How many times have you watched activists trespass onto a public monument or corporate building to unfurl a banner calling for the end of whatever it is they’re upset about, and thought ‘whatever...Just ignore them and they’ll go away’.  Well guess what?  You’re probably helping to pay for their illegal actions.

In May this year, fifteen Greenpeace activists illegally accessed a ten storey high coal stockpile at the Port of Newcastle to protest against coal.  They put themselves and police rescuers in danger and were arrested.

In the same month, Greenpeace activists scaled Commonwealth Bank’s headquarters in Sydney to protest against something the bank was apparently doing that Greenpeace didn’t like.  Police were called and the protesters were arrested.
Greenpeace boasted about these unlawful exploits online, even running a live broadcast of their activity.

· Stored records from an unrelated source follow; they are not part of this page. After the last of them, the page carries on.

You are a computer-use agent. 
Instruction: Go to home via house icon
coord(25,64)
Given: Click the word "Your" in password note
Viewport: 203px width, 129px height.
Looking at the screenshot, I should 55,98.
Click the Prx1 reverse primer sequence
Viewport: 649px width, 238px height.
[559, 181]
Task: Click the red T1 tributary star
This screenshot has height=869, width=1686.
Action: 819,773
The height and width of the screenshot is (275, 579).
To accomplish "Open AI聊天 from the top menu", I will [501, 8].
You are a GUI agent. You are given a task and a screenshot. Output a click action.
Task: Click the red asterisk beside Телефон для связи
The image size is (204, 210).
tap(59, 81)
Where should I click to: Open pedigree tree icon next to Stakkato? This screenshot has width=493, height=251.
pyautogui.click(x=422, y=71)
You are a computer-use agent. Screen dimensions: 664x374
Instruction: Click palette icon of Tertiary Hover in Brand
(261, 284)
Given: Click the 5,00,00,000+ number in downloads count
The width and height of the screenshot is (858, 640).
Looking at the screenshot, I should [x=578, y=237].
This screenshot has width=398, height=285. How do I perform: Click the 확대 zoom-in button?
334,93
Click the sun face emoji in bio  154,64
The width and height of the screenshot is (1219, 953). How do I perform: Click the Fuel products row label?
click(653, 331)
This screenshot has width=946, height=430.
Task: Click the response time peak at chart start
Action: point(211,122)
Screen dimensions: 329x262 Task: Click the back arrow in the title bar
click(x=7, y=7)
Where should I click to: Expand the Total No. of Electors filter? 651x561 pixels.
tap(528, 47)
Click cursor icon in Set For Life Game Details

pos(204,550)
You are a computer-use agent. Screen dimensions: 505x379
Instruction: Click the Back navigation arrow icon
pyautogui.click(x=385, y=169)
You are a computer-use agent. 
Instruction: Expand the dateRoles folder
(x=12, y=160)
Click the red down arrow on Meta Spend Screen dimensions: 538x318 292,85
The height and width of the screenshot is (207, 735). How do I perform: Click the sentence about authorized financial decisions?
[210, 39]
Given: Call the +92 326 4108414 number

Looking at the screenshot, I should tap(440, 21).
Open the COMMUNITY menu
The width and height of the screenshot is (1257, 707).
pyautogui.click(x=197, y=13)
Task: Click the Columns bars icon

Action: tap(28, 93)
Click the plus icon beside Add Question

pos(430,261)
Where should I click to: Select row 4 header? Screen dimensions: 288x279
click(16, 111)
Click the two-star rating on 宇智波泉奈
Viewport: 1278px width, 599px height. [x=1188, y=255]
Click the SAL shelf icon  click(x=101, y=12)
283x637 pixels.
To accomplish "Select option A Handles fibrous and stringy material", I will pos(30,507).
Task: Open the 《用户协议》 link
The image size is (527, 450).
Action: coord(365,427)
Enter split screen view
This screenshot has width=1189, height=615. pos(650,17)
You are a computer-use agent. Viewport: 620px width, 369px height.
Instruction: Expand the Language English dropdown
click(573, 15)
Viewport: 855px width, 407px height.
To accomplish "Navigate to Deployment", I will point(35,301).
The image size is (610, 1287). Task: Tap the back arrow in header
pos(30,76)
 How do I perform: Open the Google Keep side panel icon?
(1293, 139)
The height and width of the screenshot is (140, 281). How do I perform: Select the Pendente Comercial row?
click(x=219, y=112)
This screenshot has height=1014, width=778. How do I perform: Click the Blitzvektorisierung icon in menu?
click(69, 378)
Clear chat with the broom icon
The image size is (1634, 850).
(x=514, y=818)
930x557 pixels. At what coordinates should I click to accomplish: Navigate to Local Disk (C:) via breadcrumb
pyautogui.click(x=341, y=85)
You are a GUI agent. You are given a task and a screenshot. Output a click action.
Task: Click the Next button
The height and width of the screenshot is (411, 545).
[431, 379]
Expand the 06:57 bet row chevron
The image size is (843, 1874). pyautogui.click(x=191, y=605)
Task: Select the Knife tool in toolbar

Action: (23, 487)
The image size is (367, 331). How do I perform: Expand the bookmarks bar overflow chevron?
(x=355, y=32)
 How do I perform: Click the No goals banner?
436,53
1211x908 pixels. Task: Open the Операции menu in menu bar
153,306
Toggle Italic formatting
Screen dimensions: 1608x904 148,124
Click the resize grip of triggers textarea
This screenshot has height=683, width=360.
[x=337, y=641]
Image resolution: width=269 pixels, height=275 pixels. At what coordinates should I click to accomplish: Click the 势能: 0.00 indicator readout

What’s most concerning about these illegal protests is that the activists usually put themselves and others in danger.  People trying to get on with their daily lives are also often caught up in the protest. Emergency services personnel are taken away from more important duties to remove protesters who have deliberately put themselves in danger, requiring assistance to make themselves safe again.

And you, the long-suffering taxpayer, helped pay for these protests.

Under the current tax system, some activist groups engaging in unlawful activity receive special tax treatment to raise money for their causes.

Groups like Greenpeace currently enjoy Deductible Gift Recipient (DGR) status. This means every donation made to them is tax deductible. This foregone tax revenue is supposed to encourage philanthropy by assisting legitimate not-for-profit organisations attract donations.  

It also helps activist groups do the same. Professional protest groups with DGR status are better able to attract donations that can then be used to fund their ‘direct action’ campaigns. In effect, DGR status for these activist groups is a taxpayer subsidy to help pay for breaking the law.

The federal body responsible for managing registered charities, the Australian Charities and Not-for-profits Commission (ACNC), has done very little in response to the repeated unlawful actions of groups like Greenpeace.

The Federal Government should be applauded for its recent legislation to crack down on political groups posing as charities, however, it’s been 18 months since the Government held an official review into environmental charities and there has been little action since then.

The review recommended that administrative sanctions, including loss of DGR status, be introduced for environmental deductible gift recipients that engage in, encourage, support, promote, or endorse illegal or unlawful activity.
To date, no official changes have been forthcoming.

The cruel irony is that just recently, a charity that advocated on concerns surrounding wind farms - the ‘Waubra Foundation’ - had its DGR status revoked for not meeting the appropriate criteria.

So while the ACNC removes the DGR status of a group that legally advocates on issues to do with wind farms, Greenpeace and other activist groups still enjoy special tax treatment while breaking the law with impunity.

It’s a situation that doesn’t pass the pub test.  In our democratic society, everyone has the right to protest.  At the same time, taxpayers have a right to expect that any special tax concessions aren’t provided to help activist groups break the law.